Apr 10, 2025

Cardano Founder Hoskinson Predicts $250K Bitcoin, Dismisses Tariff Worries

Cardano founder Charles Hoskinson has set a bold target for Bitcoin, predicting it could soar to $250,000 by the end of this year—or early next—citing a coming wave of institutional adoption and improved regulatory clarity in the U.S. crypto sector.

Speaking on CNBC’s Fast Money podcast, Hoskinson said that once the current market slowdown plays out, he expects a “huge wave of speculative interest” to pick up around late summer, driving momentum into early 2026. In his view, the current pullback is temporary, and legislative breakthroughs could act as a trigger for the next major bull cycle.

The market will stall for probably the next three to five months, and then you’ll have a huge wave of speculative interest come, probably August or September, into the markets, and that’ll carry through probably another six to 12 months,” Hoskinson said.

Hoskinson Ties Bitcoin Surge to Stablecoin Legislation

Charles Hoskinson believes that regulatory clarity around stablecoins could be the catalyst that drives major tech giants into the crypto ecosystem—and ultimately pushes Bitcoin toward his ambitious $250,000 target.

During his CNBC interview, he highlighted the GENIUS Act in the Senate and the STABLE Act in the House. Both bills, supported by the Trump administration, aim to provide clear legal guidelines for stablecoin issuance and usage. Each has passed its respective committee, signaling growing bipartisan consensus on stablecoin oversight.

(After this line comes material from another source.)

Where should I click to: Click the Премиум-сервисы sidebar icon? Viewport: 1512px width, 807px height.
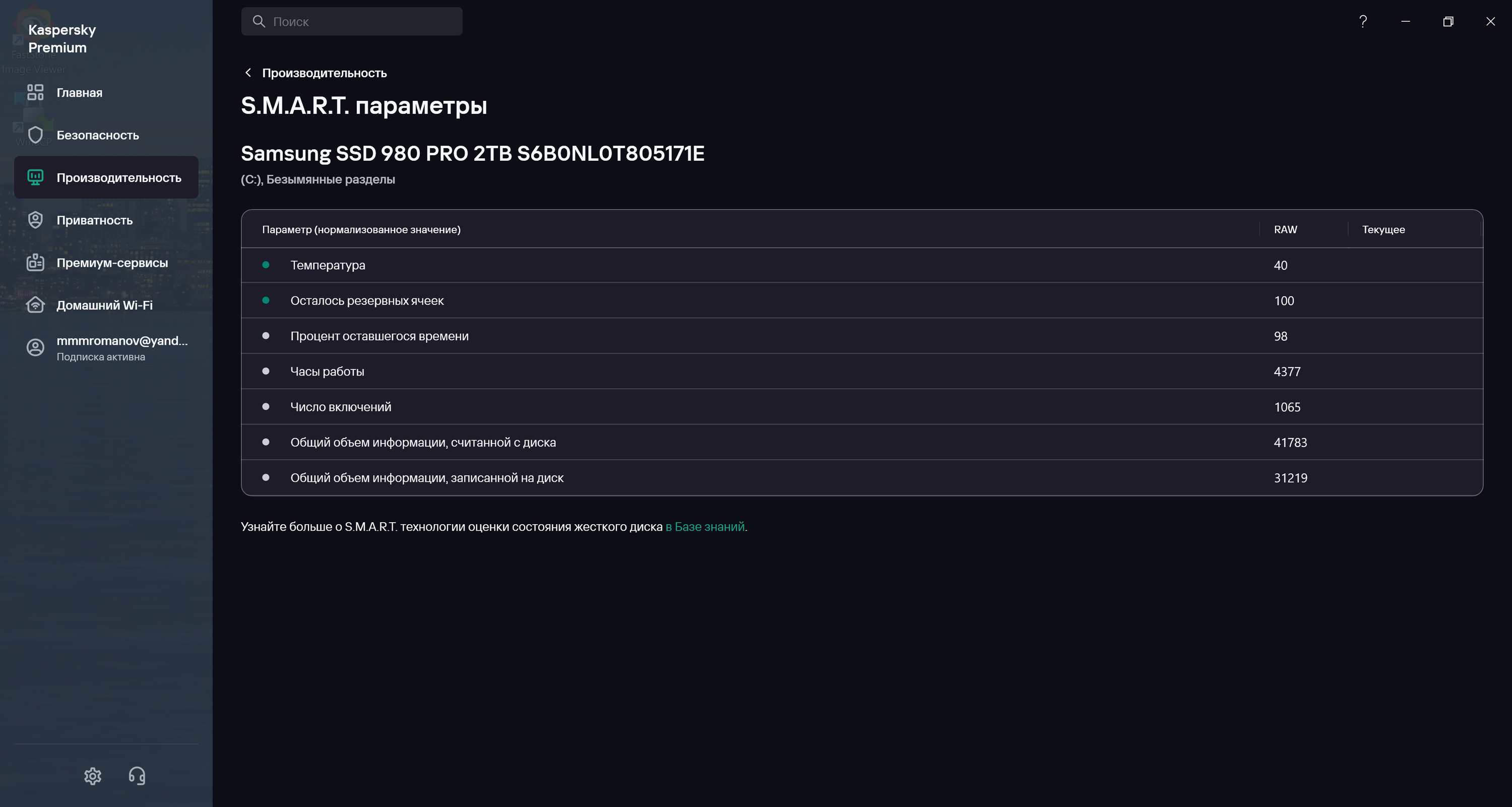(35, 262)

Hoskinson suggested that once these rules are codified, they could open the door for what he called the “Magnificent 7”—the top U.S. tech firms including Apple, Microsoft, and Amazon—to adopt stablecoins for internal or consumer-facing operations. That, he said, could transform digital assets from a speculative niche into a mainstream institutional asset class.

Backing his forecast, Hoskinson pointed to data from Crypto.com showing that global crypto adoption rose 13% year-over-year in 2024, bringing the total user base to 659 million. He also noted that as traditional geopolitical alliances weaken, crypto’s decentralized infrastructure may become the default system for global commerce.

As the world drifts further from a “rules-based order,” digital assets could become the only option for business connectivity according to Hoskinson

Hoskinson Shrugs Off Tariffs, Sees Fed Pivot Ahead

Despite weeks of turbulence triggered by President Trump’s aggressive tariff policy, Hoskinson believes the market panic is overblown. In his view, the trade war—though disruptive in the short term—is unlikely to pose a lasting threat to digital assets.

Speaking to CNBC prior to Trump’s recent 90-day tariff pause, Hoskinson called the escalating U.S.-China tensions a geopolitical “performance.”

“What will happen is that the tariff stuff will be a dud, and people will realize that the world is willing to negotiate, and it’s really just U.S. versus China.”

He characterized the standoff as more theatrical than systemic and doubted its ability to derail the crypto sector.

Looking ahead, Hoskinson suggested that once trade tensions subside, the Federal Reserve may be pressured to lower interest rates to restore financial stability. That shift, he argued, would inject new liquidity into the economy—fueling risk-on sentiment and potentially sparking crypto’s next rally.

Bitcoin has already shown signs of recovery following Trump’s tariff suspension. Still, the flagship cryptocurrency remains nearly 24% below its January all-time high of $108,786, currently hovering around $81,703. While some analysts remain cautious, Hoskinson sees this lull as a setup for the next leg of upward momentum.

Quick Facts

  • Cardano founder Charles Hoskinson predicts Bitcoin could hit $250,000 by year-end or early 2026.
  • He believes stablecoin legislation will unlock major institutional adoption.
  • Hoskinson dismissed Trump’s tariff drama as a temporary distraction, unlikely to derail crypto.
  • Bitcoin is currently trading around $81,703—down 24% from its January all-time high.